Seeking to discern genuine religion, liberal religion freely investigates wisdom and understanding from every religious impulse of humankind. Through investigating and sometimes integrating aspects of exogenous religious systems, liberal religion balances insights from the various, different, similar, and sometimes stubbornly contradictory religions in the world. Liberal religion welcomes insights from poetry, art, literature, human experience, scientific discovery, and the like. Similarly, liberal religion promotes the understanding of humanity as part of the natural world. Nature is considered a source of life’s ongoing revelation of itself. Through philosophical and scientific reflection, as well as through immediate experience and appreciation, the realities and lessons of nature are considered to be immanent and accessible epiphanies. Thus, liberal religion sees progress in natural sciences as progress in religious understanding.

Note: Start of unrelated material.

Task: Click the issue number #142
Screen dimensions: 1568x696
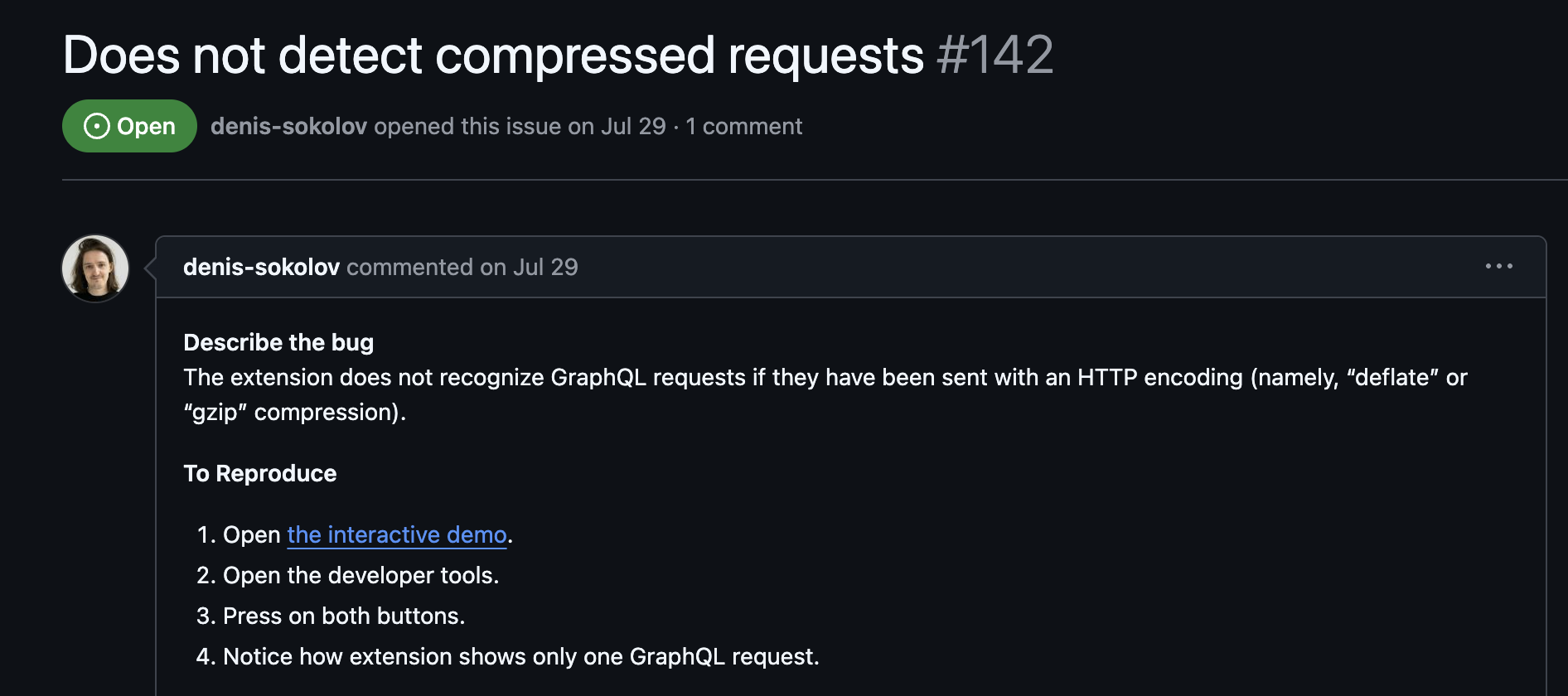Action: point(995,54)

This brings us to another liberal religion doctrinal tendency: toward belief in the accessibility of religious truth to all irrespective of their religion, social status, education, and so on. Profound religious truths are discernible without necessarily the benefit of specific religious authority such as priest, prophet, scripture, ritual, congregation, or other social construction. Liberal religion observes that all religious faith is, however, necessarily filtered through the authority of the individual faithful. Liberals within religious traditions know that they are the ultimate authority by which they accept the authority of their religious tradition. This does not exclude the possibility that one’s particular religion might be preferred, only that this preference requires an accompanying humility based on the knowledge that religion is, on some level, autobiography.
Probably because of this humility when it comes to religious truth, liberal religion argues for broad tolerance when it comes to religious beliefs and practices of others. Tolerance of a wide diversity of religious views prevails where liberal religion doctrines prevail. Where liberal religious insights argue for intolerance, such as with the intolerance for the beliefs of Nazis or the Ku Klux Klan, they do so precisely because they believe they are serving greater tolerance.
Mysticism in religion, the socially conservative aspects of religion, and fundamentalism in religion have been and continue to be studied extensively. Liberalism in religion is less studied but no less important to understanding religion as a human phenomenon.
References:
- Opton, F. G. (1982). Liberal religion: Principles and practice. Buffalo, NY: Prometheus Books.
- Reines, A. J. (1987). Polydoxy: Explorations in a philosophy of liberal religion. Buffalo, NY: Prometheus Books.